Bilingualism eases stroke recovery
A team of researchers has discovered that bilinguals are twice as likely to recover from a stroke compared to their unilingual counterparts.
Washington DC: A team of researchers has discovered that bilinguals are twice as likely to recover from a stroke compared to their unilingual counterparts.
"People tend to think of Alzheimer's as the only cause of dementia, but they need to know that stroke is also an important cause," said senior investigator Subhash Kaul from Nizam's Institute of Medical Sciences (NIMS) in Hyderabad, India.
In the new study, researchers reviewed the records of 608 patients in the NIMS stroke registry in 2006-13. More than half the patients were bilingual, defined in the study as speaking two or more languages.
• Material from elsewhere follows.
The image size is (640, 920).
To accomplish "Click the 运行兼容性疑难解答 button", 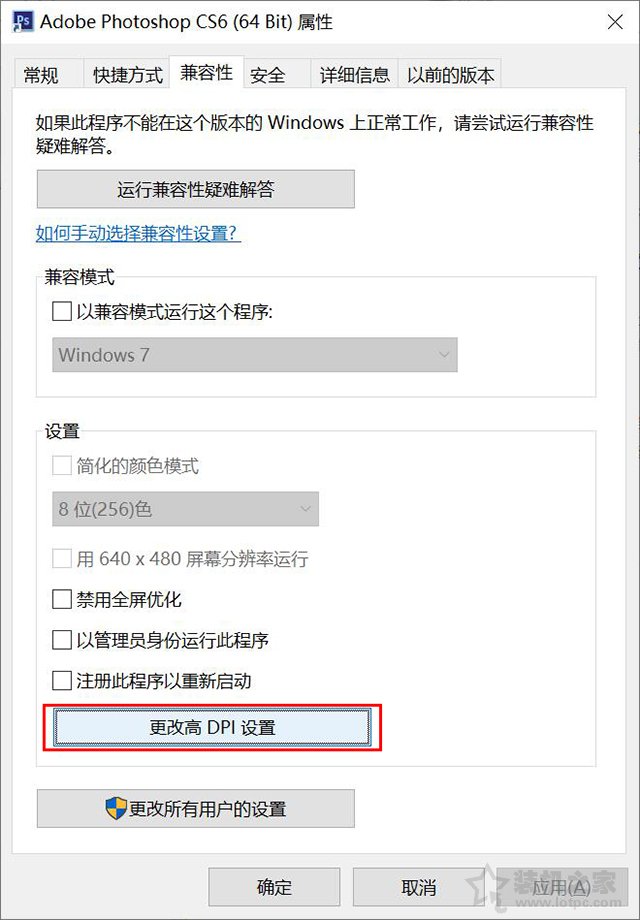I will tap(196, 189).
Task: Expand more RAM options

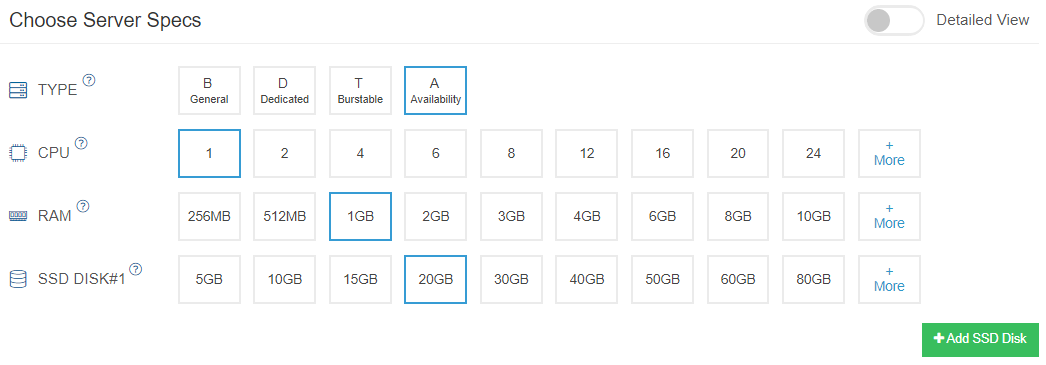Action: [x=889, y=216]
To ensure results weren't due to bilinguals having a healthier lifestyle, researchers took into account other factors such as smoking, high blood pressure, diabetes and age. They found about 40 percent of bilingual patients had normal cognitive functions following a stroke, compared to about 20 percent of single language patients.
Bilinguals performed better on post-stroke tests that measured attention, and ability to retrieve and organize information.
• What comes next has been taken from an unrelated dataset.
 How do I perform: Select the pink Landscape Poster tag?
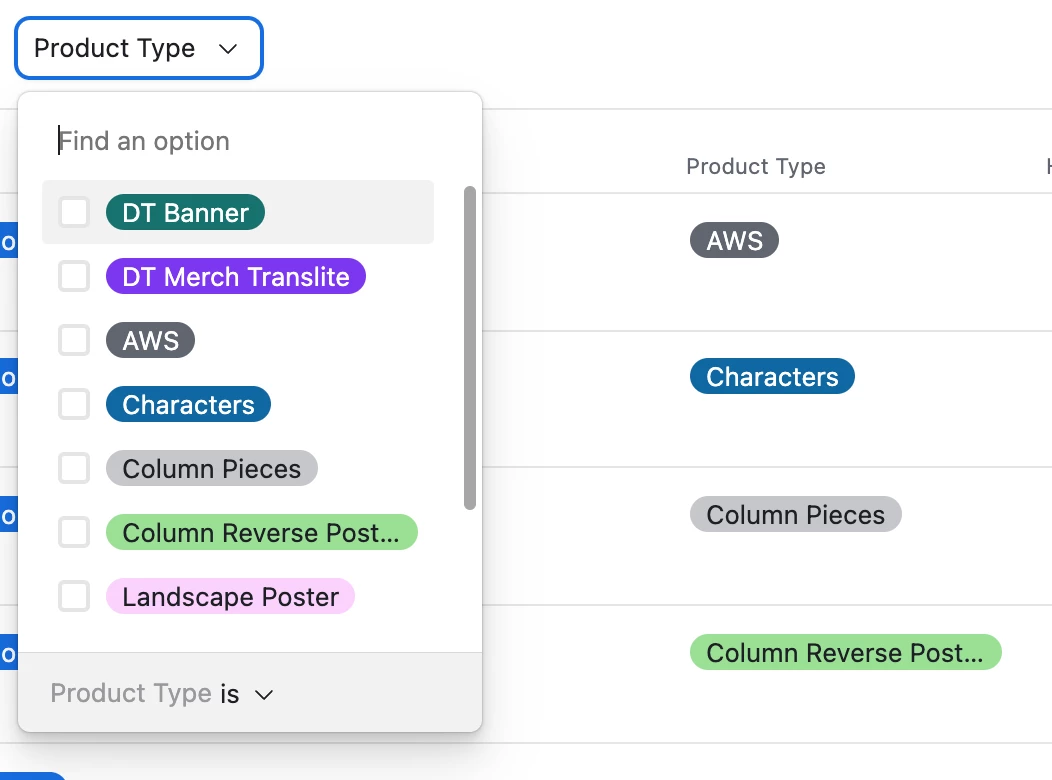point(230,597)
Surprisingly, there was no difference between bilinguals and those who spoke one language in the likelihood of experiencing aphasia, a disorder that can cause difficulties in speaking, reading and writing, after a stroke.
The advantage of bilingualism is that it makes people switch from one language to another, so while they inhibit one language, they have to activate another to communicate, said lead author Suvarna Alladi.
The study appears in the American Heart Association journal Stroke.